The CPDL began in 1988 and is now one of the world's largest free sheet music sites. This 'Wiki'-format repository has much more than scores and includes texts, translations, and composer information.
Classical Net is idiosyncratic in places, but has some useful encyclopaedic-type data on hundreds of composers of all eras, including links to official sites, lists of works, recommended recordings and reviews, and timelines/necrologies.
The website of the magazine and classical CD guide, and not bad, though you'll soon notice you get far less content than you do in the mag. Best bits: Top news stories; Audio news (for those who like that sort of thing!); UK concert diary; New releases – tells you what's new out on every label (listed alphabetically).
Subscribers can access the full text of The New Grove Dictionary of Music and Musicians, 2nd edition (London, 2001), The New Grove Dictionary of Opera (London, 1992), and The New Grove Dictionary of Jazz, 2nd edition (London, 2002). Many libraries, schools and other institutions have a subscription which will cover you if you have a library card. You can access the website by the Library barcode user login.
From the IAMIC's mission statement: "IAMIC is an international network of organisations which document and promote the music of their country or region or a certain musical field (primarily the contemporary classical music)." Now this is a really worthy site. The IAMIC has around 40 member countries, mostly European, and if you go to their websites (all listed here) you'll find extensive information about native 20th century composers, including up-to-date biographies and detailed lists of works. Some are better than others, some don't have English versions (shock! horror!), but all are worth a visit!
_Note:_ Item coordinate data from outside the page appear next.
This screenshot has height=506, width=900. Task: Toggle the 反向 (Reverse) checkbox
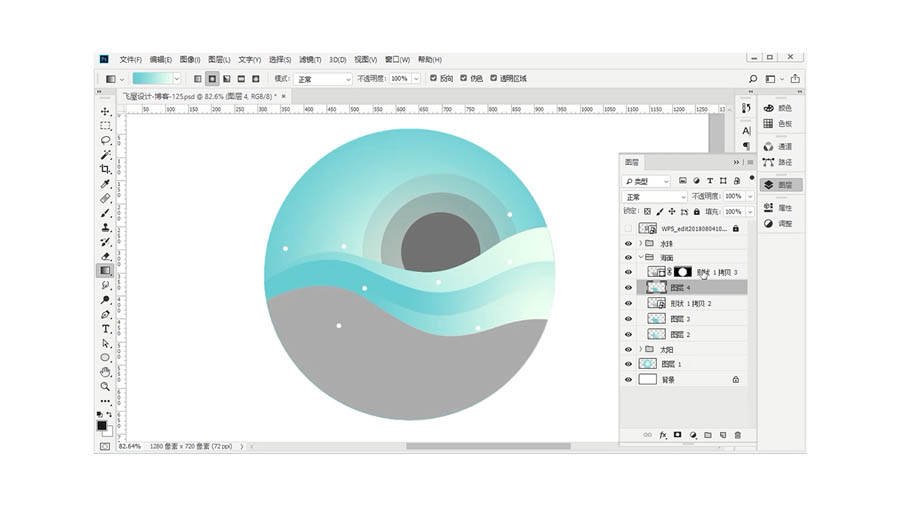[x=433, y=78]
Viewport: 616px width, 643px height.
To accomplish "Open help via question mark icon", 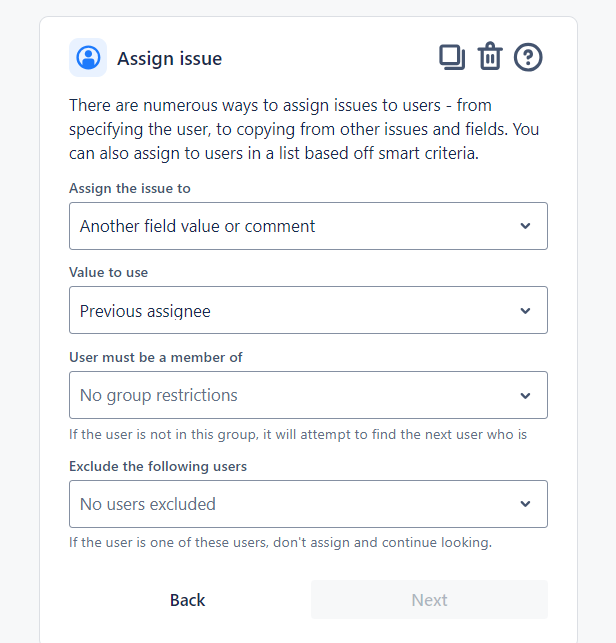I will (528, 57).
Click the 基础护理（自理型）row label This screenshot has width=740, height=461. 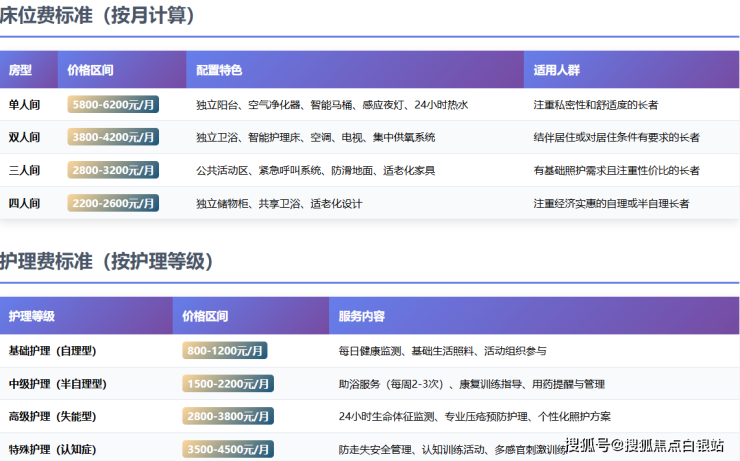tap(58, 351)
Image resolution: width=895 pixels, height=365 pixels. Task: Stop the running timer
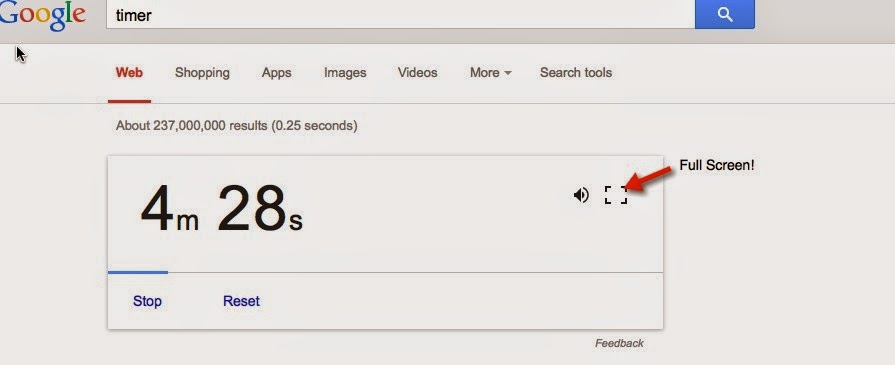(x=147, y=301)
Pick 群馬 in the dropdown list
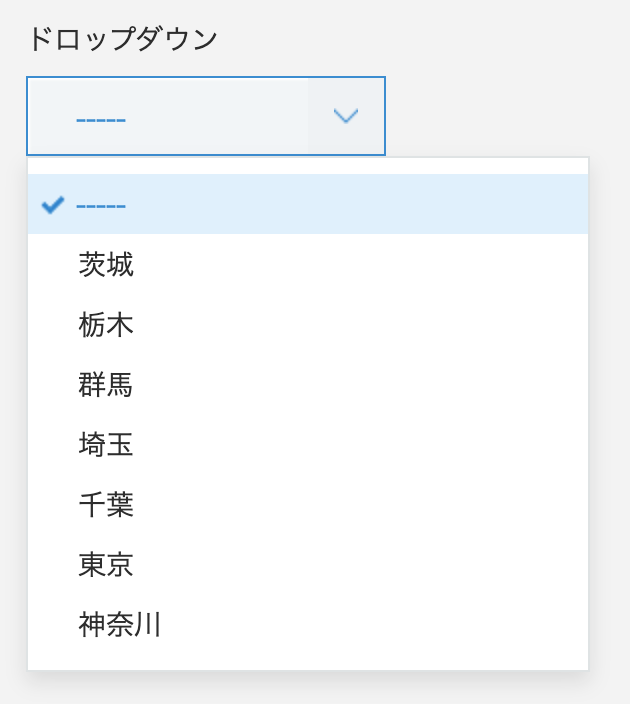The width and height of the screenshot is (630, 704). 106,385
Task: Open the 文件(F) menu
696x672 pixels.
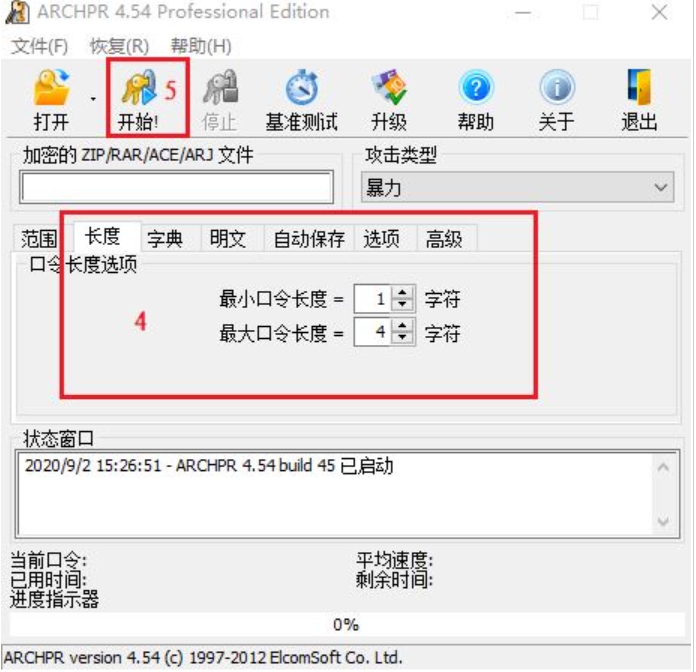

The privately-owned MusicWeb is good for two things at least: its daily-updated CD and concert review pages (claiming up to twice as many reviews as Gramophone, all splendidly detailed), and its focus on British composers. MusicWeb hosts the site of the British Music Society, formed in 1979 to promote the music of neglected British composers, and carries countless in-depth articles on those composers. In fact, through the BMS you can actually help sponsor recordings of British works (they have their own label). True MusicWeb itself suffers a little from over-busy layout and some dead links, but don't let that deter you.
The UK site of the 'budget' record label, Naxos (other national sites also accessible from here). Has some very handy pages in its 'Learning zone', including a large database of composers, complete with potted biography and list of recordings available on Naxos, and an A-Z of opera, which gives synopses of hundreds and full librettos of tens of works (including all of Wagner's!). Naturally, there's also loads of information about this label's generally fantastic catalogue.
Intelligent, American online magazine about modern (classical) music. Full archive (back to its founding in 1999) jam-packed with interesting articles and features on all contemporary aspects of classical music.
A multilingual worldwide database of all (well, most) things opera, including reviews, news, calendars, festivals, opera houses, production details, performer biographies etc. Though very neat and tidy, not the most user-friendly or self-explanatory of layouts, and not all sections are equally up-to-date, but still a must for opera lovers. At the moment an impressive labour of love of one Mike Gibb, but expect to see more third-party ads as the site picks up more sponsorship. Thanks to Me Kurwenal for the recommendation.
PublicRadioFan is a useful, US-based site that lists classical music-oriented public radio stations around the world that broadcast their audio over the internet. (Competition? What competition?!) Thanks to Hugo Stokke for the recommendation.